An attempt at public introspection

Coding

Picking up Lua again

· 3min

I recently resurrected my old original Raspberry Pi B+ and installed NetBSD on it. Currently, it’s acting as a bastion for my local network, but I’ve been thinking of other projects I could do with it. One of those is to build something like Pi-Hole with it, as practically everything needed is part of the the base system, as it come with both BIND 9 and Unbound, ISC dhcpd, sqlite3, bozohttpd, and Lua in the base system.

The first time I looked at Lua, was, I think, in the late ‘90s or early 2000s, when I downloaded a pretty early version of the interpreter built for RISC OS. It looked nice enough as a language, but I set it aside as it didn’t really let me do much with it out of the box. I’m not sure if I understood the point of the language at the time, though I later grew to appreciate that aspect of it. Not that I’ve ever had a huge need for embedding an interpreter in any of my projects since then.

With this ad/DNS blackholing project, I figured I’d revisit it. What surprised me is just how little it seems to have changed over the years, at least on the surface, and there are some very odd omissions from the the basic set of libraries.

The first one that struck me is that there’s no built-in way to print a table. Best as I can tell, tables have no default implementation for the __tostring metamethod, nor even a way to do so built into the debug library. If only to help with debugging, it seems like an odd omission when the overhead would be minimal.

Second is that there’s a weird lack of policy where it would be convenient. Particularly, it would be very nice if Lua supplied the few tens of lines of code needed to implement classes consistently. It’s one thing to favour mechanism over policy, but when the policy would be cheap, easy, and convenient, it seems silly not to provide it.

The lack of a basic test framework seems like an odd omission to me.
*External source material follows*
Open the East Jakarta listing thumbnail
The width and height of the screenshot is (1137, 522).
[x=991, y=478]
It’s the kind of thing that’s invaluable during development, but isn’t going to add any overhead in an embedded environment.
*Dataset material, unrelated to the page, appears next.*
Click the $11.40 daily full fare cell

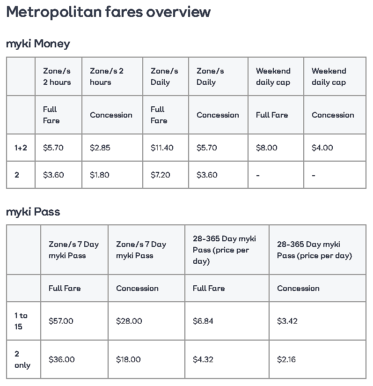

Alongside that is a lack of some basic application support functions, like an implementation of something like getopt.

It would be nice to have built-in support for some very simple configuration format like INI files, but that’s not the end of the world.

I really miss not having an in operator for checking against a list of values, the behaviour of # with tables is rather weird, as is how nil interacts with them. I can see both of those biting me on the ass sooner or later, and badly.

I think, though, that the oddest choice is os.execute, because it’s straight-up dangerous. Rather than taking a table of command-line arguments, it takes a string, meaning that if you’re shelling out to, say, execute curl, you’re performing a potentially risky operation.

I’ve found some ways to compensate for these issues, if need be. The Penlight library looks like it’d help a lot, and luaposix looks like it should cover most of my other needs, if need be.

Still, these odd omissions aside, it seems fine so far. Maybe this’ll be the thing that gets me to revisit using AwesomeWM on some low-powered device again. After all, I’ve a Raspberry Pi 4 on the way.